Auf der internationalen Möbelmesse imm Cologne habe ich über 100 Bücher berichtet, die alle Designer kennen sollten. So lautet der Titel eines Buches, das ich Ende letzten Jahres veröffentlicht habe.
Übrigens: Mit »Designer« sind sowohl männliche als auch weibliche als auch diverse Personen gemeint. Ich unterscheide zwischen grammatischem Genus und biologischem Sexus. Selbstverständlich können Sie dazu eine abweichende Ansicht vertreten. Falls Sie diese zur Sprache bringen möchten, würde ich mich sehr darüber freuen, wenn Sie mir eine Nachricht senden, damit wir uns darüber persönlich austauschen können.

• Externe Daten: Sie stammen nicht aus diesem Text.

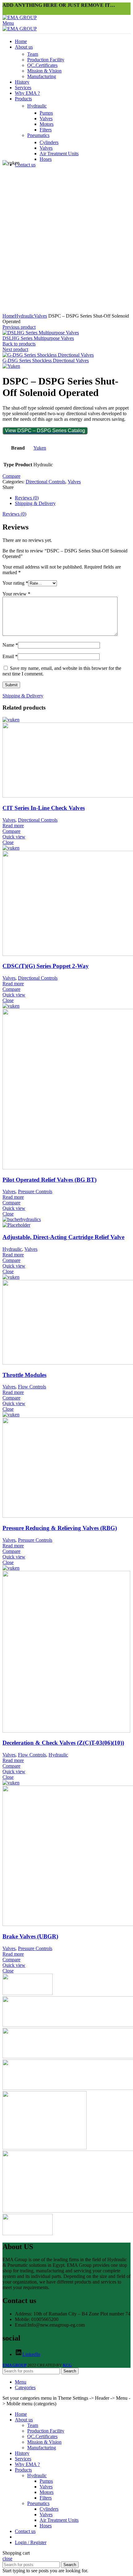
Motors (47, 124)
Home (8, 316)
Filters (46, 129)
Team (32, 54)
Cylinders (49, 142)
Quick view (13, 836)
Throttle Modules (24, 1375)
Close (8, 842)
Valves (46, 118)
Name (10, 645)
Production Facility (45, 59)
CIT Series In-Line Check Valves (43, 808)
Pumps (46, 113)
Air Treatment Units (59, 153)
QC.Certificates (42, 65)
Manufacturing (41, 76)
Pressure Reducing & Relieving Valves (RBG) (59, 1528)
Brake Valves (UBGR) (30, 1936)
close (7, 2558)
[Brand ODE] (44, 2147)
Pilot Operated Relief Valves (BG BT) (49, 1179)
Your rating (15, 583)
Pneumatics (38, 135)
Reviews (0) (27, 497)
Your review (16, 593)
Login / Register (30, 2542)
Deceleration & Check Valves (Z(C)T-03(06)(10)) (63, 1742)
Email (10, 656)
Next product (15, 349)
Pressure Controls (35, 1191)
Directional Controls (45, 481)
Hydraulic (37, 105)
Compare (11, 476)
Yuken (39, 448)
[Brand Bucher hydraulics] (27, 2233)
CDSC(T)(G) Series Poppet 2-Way (45, 966)
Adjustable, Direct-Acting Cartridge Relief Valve (63, 1237)
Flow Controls (32, 1386)
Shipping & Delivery (35, 503)
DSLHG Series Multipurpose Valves (38, 338)
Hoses (46, 159)
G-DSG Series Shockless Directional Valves (45, 360)
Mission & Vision (44, 70)
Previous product (19, 327)
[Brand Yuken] (27, 1993)
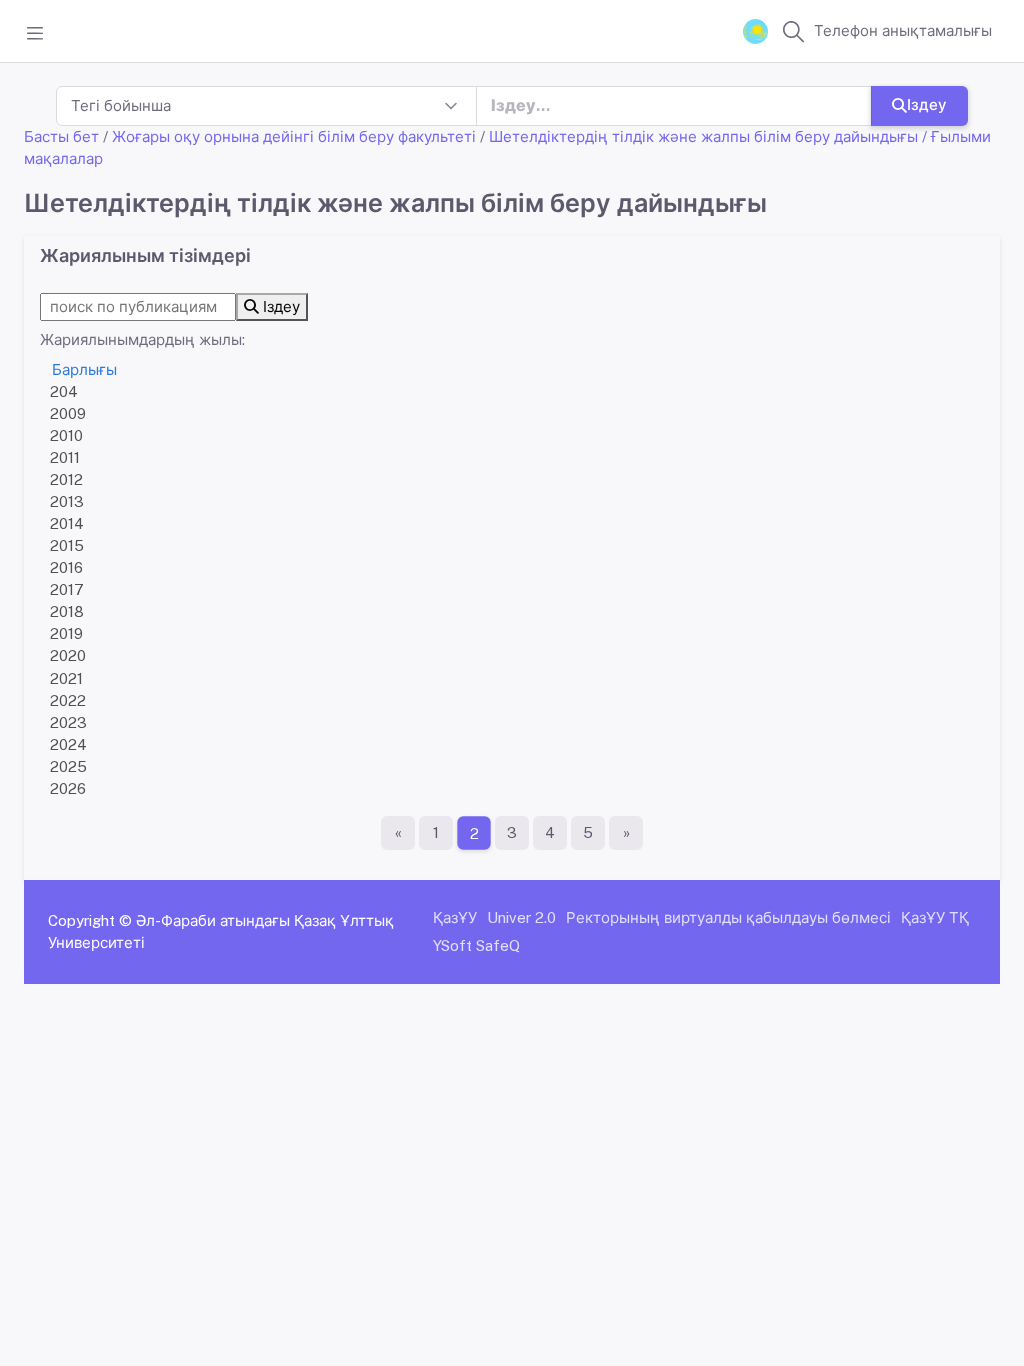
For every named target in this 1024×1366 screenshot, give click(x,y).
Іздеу (927, 104)
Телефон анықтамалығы (903, 30)
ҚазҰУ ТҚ (935, 917)
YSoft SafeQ (476, 945)
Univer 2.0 (521, 917)
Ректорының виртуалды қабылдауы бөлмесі (728, 917)
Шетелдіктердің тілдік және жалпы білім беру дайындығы (703, 136)
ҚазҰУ (455, 917)
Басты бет (61, 136)
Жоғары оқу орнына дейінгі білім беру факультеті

Designer lesen nicht. Diese Aussage stammt nicht von mir. Ich lasse auch dahingestellt, ob es sich dabei um eine wertfreie Beobachtung, einen Vorwurf oder Häme handelt.
Designer lesen nicht. Diese Aussage ist in jedem Fall ein Klischee. Ein Vorurteil, dass Designern entgegen gebracht wird, ganz ausdrücklich oder hinter vorgehaltener Hand. Mit dieser Phrase kann Vieles zum Ausdruck gebracht werden. Zum Beispiel, dass Designer angeblich Bilder den Texten vorzögen. Dass visuelle Suggestion ihnen attraktiver erschiene als verbale Information. Dass Designer nur malen wollten.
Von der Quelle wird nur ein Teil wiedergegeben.